TOKYO (Reuters) - Japan Airlines Corp <9205.T> shares slid 12 percent to a record low on Friday as investors suggested bankruptcy may be an option for Asia's biggest airline by revenue, even as the government again pledged to support the troubled carrier.
"There's increasing concern about the future of the company and whether it's heading for a GM-style bankruptcy or not," said Mitsushige Akino, chief fund manager at Ichiyoshi Investment Management.
The airline, plagued with high costs in a severe industry downturn, has asked creditors for 600 billion yen ($6.6 billion) in financial aid, including 300 billion yen in debt waivers and debt-for-equity swaps, as part of a restructuring plan, according to two sources familiar with the matter.
JAL shares fell to 100 yen, their lowest since they were re-listed in 2002. By the close, the stock was quoted at 101 yen, down more than 11 percent. The shares have lost a quarter of their value this week.
Last month, JAL proposed a plan under which it pledged to cut 6,800 jobs, eliminate 50 routes and lower its operating costs by 30 percent, but it was forced back to the drawing board after the government said the steps were not enough.
The airline is now working with a government-appointed task force on a new plan to put to the transport ministry within two weeks. Transport Minister Seiji Maehara on Friday pledged his support for the airline while that process is underway.

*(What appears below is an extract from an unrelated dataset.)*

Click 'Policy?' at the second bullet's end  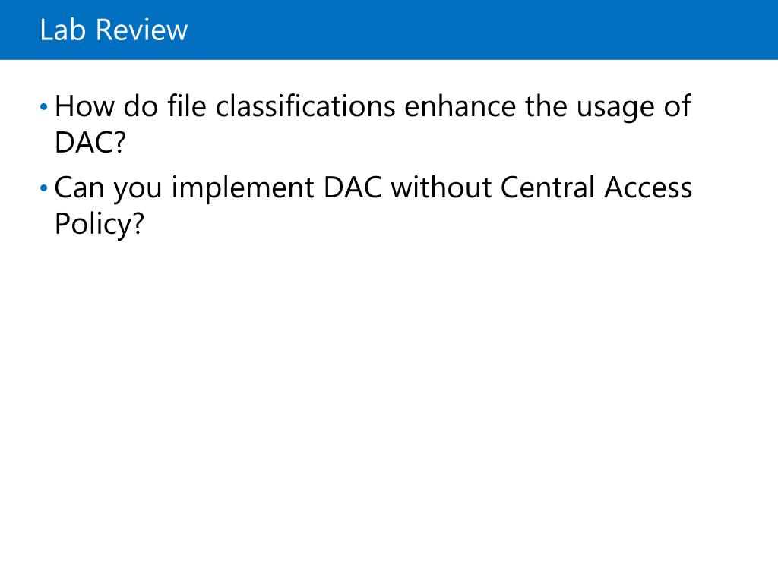pos(100,224)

"From I can see in the pre-draft plan I received the other day from JAL and its task force, I am confident that work on the plan is progressing smoothly," said Maehara, adding there was no change in the government's stance to support the airline.
But the lack of a clear growth plan for JAL is fuelling market concern that a rescue package may be throwing good money after bad, some investors said, leaving creditors such as Mitsubishi UFJ Financial Group (MUFG) <8306.T> and Mizuho Financial Group <8411.T> out in the cold.